━━ Data extract ━━
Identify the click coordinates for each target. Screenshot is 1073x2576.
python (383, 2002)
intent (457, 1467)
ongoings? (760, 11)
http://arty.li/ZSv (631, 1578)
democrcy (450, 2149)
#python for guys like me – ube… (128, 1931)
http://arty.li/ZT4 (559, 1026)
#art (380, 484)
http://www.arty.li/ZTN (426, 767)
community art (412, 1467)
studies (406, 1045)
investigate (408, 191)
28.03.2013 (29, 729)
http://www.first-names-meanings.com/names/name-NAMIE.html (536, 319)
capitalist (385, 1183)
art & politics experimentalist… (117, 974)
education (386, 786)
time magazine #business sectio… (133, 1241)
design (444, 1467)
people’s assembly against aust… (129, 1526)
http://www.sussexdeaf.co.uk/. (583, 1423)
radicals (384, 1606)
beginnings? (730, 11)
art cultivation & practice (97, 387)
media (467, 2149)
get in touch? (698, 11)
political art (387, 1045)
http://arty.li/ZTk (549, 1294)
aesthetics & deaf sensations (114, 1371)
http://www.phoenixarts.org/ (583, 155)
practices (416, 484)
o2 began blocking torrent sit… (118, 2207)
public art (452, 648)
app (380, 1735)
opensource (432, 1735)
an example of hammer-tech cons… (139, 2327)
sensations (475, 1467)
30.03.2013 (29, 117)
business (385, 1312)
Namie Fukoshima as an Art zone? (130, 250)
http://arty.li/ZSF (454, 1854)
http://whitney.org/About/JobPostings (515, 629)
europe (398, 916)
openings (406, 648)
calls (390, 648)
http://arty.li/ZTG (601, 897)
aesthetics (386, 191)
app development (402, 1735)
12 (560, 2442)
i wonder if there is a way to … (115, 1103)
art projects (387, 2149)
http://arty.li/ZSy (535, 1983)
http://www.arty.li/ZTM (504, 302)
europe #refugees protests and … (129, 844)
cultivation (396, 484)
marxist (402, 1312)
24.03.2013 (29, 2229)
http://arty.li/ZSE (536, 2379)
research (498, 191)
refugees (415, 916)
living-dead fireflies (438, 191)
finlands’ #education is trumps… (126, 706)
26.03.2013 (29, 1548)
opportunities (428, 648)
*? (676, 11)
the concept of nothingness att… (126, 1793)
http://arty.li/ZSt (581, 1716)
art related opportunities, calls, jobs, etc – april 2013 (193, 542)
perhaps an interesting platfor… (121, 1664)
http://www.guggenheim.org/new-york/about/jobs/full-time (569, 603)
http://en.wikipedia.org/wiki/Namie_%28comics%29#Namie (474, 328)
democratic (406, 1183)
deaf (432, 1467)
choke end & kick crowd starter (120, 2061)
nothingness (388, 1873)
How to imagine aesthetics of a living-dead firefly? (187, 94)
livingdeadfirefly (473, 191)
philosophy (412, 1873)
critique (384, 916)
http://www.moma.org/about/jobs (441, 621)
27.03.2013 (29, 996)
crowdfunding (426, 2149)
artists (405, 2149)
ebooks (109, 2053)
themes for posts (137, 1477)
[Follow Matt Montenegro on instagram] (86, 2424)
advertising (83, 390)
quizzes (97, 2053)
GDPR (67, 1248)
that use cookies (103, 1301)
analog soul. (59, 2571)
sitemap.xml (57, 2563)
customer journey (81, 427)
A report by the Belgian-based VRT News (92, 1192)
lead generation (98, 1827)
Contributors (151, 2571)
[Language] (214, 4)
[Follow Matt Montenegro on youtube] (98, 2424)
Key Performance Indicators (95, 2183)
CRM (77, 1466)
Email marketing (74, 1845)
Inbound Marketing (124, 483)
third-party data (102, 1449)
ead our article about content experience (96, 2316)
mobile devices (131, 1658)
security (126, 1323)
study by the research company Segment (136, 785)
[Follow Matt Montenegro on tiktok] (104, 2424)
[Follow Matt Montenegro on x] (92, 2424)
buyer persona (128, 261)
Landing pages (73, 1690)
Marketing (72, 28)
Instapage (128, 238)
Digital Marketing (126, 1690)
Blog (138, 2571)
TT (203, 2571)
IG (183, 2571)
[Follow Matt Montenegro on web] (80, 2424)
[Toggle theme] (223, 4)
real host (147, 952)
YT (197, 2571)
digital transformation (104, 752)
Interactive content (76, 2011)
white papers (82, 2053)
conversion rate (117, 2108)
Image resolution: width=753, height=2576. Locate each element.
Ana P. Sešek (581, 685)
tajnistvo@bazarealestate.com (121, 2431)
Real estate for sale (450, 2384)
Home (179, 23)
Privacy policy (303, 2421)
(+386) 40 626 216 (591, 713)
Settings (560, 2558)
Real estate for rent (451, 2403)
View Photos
━━━
In the entries above, find the lines containing the word "education" and say how many there are, with no other words.

Response: 2